Single by Van Morrison and Cliff Richard

from the album Avalon Sunset
- B-side: "I'd Love to Write Another Song"
- Released: 27 November 1989
- Recorded: 20 February 1989
- Studio: The Townhouse, England
- Genre: Gospel
- Length: 4:58
- Label: Mercury
- Songwriter: Van Morrison
- Producer: Van Morrison

Van Morrison singles chronology
| "Have I Told You Lately" (1989) | "Whenever God Shines His Light" (1989) | "Orangefield" (1989) |

Cliff Richard singles chronology
| "Lean on You" (1989) | "Whenever God Shines His Light" (1989) | "Stronger Than That" (1990) |

Avalon Sunset track listing
- 10 tracks "Whenever God Shines His Light"; "Contacting My Angel"; "I'd Love to Write Another Song"; "Have I Told You Lately"; "Coney Island"; "I'm Tired Joey Boy"; "When Will I Ever Learn to Live in God"; "Orangefield"; "Daring Night"; "These Are the Days";

Music video
- "Whenever God Shines His Light" on YouTube

= Whenever God Shines His Light =

"Whenever God Shines His Light" is a song written by Northern Irish singer-songwriter Van Morrison and released on his 1989 album Avalon Sunset as a duet with Cliff Richard.

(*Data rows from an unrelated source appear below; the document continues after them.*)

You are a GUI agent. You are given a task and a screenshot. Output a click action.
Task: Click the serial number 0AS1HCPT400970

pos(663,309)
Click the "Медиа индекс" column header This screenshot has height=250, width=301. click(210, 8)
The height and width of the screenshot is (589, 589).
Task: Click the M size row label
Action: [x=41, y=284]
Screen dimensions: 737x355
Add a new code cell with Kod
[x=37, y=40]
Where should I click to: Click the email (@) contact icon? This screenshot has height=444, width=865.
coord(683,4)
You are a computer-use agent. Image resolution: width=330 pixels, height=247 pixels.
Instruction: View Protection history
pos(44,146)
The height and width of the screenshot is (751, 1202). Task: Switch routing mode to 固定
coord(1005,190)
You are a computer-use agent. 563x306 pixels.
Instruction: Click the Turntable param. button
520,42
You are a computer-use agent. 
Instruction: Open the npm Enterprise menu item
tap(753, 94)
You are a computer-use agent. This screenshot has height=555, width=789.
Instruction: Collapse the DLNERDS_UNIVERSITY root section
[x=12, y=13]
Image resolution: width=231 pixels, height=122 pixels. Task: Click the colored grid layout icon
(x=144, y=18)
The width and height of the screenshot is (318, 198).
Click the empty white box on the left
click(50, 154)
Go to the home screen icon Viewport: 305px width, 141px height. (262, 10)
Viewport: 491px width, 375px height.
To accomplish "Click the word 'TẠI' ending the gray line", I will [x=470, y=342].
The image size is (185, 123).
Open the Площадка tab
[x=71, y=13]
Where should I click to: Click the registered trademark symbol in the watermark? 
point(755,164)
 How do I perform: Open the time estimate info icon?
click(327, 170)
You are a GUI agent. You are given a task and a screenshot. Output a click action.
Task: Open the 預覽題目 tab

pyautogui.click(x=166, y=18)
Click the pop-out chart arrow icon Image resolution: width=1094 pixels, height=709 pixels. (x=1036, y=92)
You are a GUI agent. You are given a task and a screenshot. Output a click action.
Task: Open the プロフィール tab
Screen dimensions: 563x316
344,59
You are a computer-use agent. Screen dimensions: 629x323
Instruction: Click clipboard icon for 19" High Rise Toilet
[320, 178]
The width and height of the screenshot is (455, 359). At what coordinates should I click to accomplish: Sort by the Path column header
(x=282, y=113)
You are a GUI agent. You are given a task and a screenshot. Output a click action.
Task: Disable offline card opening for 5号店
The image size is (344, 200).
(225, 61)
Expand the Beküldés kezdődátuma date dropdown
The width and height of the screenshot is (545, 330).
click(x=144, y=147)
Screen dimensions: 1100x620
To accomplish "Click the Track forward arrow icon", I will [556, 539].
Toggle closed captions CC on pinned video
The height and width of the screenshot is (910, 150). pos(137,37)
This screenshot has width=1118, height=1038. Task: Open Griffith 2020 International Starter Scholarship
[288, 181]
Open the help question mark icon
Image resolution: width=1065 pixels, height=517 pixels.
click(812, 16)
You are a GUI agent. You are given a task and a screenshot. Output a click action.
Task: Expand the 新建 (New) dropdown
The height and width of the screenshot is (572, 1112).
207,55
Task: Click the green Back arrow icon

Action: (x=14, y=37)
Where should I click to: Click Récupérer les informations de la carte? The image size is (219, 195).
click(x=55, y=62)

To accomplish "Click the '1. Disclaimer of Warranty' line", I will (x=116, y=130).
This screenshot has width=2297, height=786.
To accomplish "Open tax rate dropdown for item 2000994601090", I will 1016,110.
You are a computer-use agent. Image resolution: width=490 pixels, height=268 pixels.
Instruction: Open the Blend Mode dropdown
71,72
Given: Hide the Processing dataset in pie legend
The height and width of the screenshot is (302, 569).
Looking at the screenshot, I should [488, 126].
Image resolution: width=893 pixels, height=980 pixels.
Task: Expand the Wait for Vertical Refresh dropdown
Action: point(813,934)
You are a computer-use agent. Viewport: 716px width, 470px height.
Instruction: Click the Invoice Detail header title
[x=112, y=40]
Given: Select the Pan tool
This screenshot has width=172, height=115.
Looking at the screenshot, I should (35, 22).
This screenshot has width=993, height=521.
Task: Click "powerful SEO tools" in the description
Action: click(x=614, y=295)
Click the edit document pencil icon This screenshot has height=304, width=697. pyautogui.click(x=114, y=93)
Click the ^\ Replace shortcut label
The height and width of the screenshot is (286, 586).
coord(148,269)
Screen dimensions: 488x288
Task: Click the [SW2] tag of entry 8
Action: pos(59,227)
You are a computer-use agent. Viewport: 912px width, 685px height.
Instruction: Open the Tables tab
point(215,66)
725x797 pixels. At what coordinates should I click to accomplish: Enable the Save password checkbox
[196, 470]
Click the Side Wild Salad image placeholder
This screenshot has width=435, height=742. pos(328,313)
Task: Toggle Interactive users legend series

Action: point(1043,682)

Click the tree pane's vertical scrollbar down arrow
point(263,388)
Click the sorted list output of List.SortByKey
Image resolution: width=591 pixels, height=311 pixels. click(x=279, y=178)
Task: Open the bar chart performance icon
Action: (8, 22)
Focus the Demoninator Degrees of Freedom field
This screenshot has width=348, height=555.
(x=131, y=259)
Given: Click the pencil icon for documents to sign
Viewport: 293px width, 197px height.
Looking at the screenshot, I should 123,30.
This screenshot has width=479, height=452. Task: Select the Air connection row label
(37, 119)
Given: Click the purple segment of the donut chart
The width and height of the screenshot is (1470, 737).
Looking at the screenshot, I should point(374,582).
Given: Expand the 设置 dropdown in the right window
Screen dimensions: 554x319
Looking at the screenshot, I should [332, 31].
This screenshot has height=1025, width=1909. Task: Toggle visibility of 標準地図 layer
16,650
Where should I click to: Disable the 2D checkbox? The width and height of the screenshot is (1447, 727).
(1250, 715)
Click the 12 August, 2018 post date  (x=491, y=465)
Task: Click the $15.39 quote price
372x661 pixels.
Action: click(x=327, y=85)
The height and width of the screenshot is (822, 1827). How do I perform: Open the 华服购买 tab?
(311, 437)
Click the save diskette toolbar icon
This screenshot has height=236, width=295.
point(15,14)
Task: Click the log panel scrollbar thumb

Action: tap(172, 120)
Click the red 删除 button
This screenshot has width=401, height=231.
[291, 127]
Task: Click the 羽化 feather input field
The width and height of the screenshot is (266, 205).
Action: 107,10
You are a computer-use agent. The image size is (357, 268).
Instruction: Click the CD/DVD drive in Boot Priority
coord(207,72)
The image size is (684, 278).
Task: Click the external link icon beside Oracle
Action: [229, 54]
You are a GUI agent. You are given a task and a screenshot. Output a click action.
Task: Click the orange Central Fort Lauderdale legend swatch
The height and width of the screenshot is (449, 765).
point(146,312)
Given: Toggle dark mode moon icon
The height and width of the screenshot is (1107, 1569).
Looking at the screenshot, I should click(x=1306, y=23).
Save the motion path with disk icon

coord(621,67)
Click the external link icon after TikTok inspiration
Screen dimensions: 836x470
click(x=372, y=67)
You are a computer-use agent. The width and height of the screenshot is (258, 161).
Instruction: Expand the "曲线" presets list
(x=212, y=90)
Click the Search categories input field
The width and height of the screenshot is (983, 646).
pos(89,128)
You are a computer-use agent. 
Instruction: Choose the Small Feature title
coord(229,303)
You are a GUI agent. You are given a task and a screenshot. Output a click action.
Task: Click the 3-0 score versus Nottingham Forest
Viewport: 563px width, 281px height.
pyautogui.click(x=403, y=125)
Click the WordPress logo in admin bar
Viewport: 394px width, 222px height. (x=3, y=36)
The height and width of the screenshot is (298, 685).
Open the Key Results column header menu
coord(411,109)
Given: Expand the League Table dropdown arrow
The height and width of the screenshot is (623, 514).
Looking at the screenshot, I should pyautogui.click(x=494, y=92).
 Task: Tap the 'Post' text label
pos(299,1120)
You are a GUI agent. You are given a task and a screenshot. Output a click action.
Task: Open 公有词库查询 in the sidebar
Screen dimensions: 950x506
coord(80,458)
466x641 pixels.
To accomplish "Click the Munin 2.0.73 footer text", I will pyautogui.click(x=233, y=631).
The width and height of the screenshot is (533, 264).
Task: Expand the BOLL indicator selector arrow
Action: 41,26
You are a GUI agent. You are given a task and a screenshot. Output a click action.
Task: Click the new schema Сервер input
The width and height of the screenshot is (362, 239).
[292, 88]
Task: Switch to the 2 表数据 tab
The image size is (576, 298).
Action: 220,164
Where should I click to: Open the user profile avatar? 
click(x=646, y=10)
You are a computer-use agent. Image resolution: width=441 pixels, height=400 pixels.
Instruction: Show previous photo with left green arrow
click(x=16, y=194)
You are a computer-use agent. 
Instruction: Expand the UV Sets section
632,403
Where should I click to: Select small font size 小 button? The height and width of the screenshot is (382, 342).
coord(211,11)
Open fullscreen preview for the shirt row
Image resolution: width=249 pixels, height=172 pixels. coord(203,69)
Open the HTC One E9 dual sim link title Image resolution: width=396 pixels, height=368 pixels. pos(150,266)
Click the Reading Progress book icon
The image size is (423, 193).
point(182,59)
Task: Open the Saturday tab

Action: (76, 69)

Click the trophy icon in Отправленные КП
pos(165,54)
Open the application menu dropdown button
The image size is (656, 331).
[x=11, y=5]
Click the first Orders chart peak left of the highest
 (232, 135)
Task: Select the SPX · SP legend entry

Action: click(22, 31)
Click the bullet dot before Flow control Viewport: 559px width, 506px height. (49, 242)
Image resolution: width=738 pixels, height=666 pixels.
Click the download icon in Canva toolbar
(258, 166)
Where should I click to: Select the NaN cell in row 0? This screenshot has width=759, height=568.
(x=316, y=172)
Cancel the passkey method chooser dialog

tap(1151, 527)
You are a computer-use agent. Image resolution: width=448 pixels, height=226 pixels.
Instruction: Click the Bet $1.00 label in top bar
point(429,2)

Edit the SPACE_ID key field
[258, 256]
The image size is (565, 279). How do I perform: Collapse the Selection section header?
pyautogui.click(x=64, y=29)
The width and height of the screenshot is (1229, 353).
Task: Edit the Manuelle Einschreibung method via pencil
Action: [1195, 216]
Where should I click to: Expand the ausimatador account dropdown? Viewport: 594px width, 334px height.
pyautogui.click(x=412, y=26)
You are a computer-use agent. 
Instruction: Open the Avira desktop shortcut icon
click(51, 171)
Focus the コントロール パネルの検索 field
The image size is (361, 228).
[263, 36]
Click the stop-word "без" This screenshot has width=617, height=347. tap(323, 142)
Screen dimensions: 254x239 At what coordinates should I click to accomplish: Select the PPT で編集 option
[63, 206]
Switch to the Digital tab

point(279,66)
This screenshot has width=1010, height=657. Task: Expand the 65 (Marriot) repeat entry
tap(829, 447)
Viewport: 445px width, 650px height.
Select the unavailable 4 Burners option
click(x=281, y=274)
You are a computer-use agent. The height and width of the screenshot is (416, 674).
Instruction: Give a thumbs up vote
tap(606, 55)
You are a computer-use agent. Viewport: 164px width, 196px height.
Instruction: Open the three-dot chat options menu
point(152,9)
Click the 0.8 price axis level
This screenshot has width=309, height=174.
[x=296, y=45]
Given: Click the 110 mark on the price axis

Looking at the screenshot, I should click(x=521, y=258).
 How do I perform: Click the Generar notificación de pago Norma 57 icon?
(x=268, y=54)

Although the album was released in June 1989, this song was released as a single in November 1989 for the Christmas sales market. Morrison and Richard performed the duet on the British music chart television show, Top of the Pops. The single charted at No. 20 on the UK Singles Chart and No. 3 on the Irish Singles Chart. AllMusic critic Jason Ankeny describes it as a "standout opener" to Avalon Sunset. Critic Patrick Humphries describes it as "the most manifest example of Morrison's Christian commitment," claiming that although it "is not one of Morrison's most outstanding songs" it works as "a testament of faith". Cash Box said that "if George Harrison can have a hit single while invoking his sweet Lord, Van could do it with the totally engaging 'Whenever God Shines His Light.'"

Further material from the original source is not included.